▸ EXCERPTED PASSAGE
>>>

Although New Yorkers are worried about their own well being, those married also put much effort into caring for and about your spouse. This is why discussions about the end of their life and their estate plan are essential throughout a marriage.
While understanding what happens to a partner at the time of their death, it is also important to discern what end-of-life care will look like. Because many Americans end up in a nursing home, it is important to acknowledge this as a possible reality. Additionally, consider how the costs associated with this care will be paid.
Young or old, married couples cannot overlook the high costs associated with long-term care facilities like a nursing home. While it is possible to save up money over time to cover these costs, this is not always possible or the best answer for individuals and couples. What many want and choose to do is to preserve and protect their assets in the event that they enter a long-term care facility due to disability, incapacitation or old age.

<<<

▸ DATA SHOWN
>>>

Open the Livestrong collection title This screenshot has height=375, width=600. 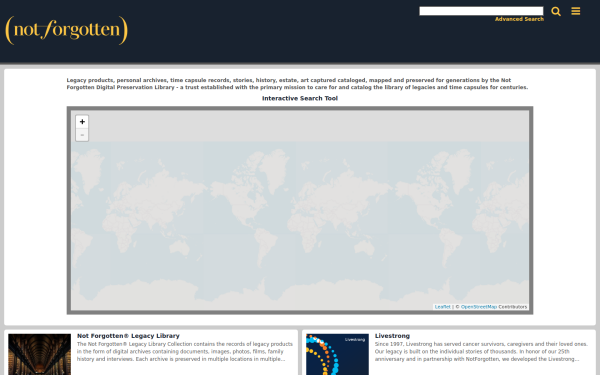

<<<

▸ ACTIVITIES
• a. According to the passage on estate planning for married couples, why is it important to acknowledge a nursing home as a possible reality? Answer in one to three sentences.
• b. From the passage on estate planning for married couples, print the text starting with "While understanding what" and going on through "or old age.".

▸ PER-TASK ANSWERS
• a. It is important because many Americans end up in a nursing home.

• b.
While understanding what happens to a partner at the time of their death, it is also important to discern what end-of-life care will look like. Because many Americans end up in a nursing home, it is important to acknowledge this as a possible reality. Additionally, consider how the costs associated with this care will be paid.
Young or old, married couples cannot overlook the high costs associated with long-term care facilities like a nursing home. While it is possible to save up money over time to cover these costs, this is not always possible or the best answer for individuals and couples. What many want and choose to do is to preserve and protect their assets in the event that they enter a long-term care facility due to disability, incapacitation or old age.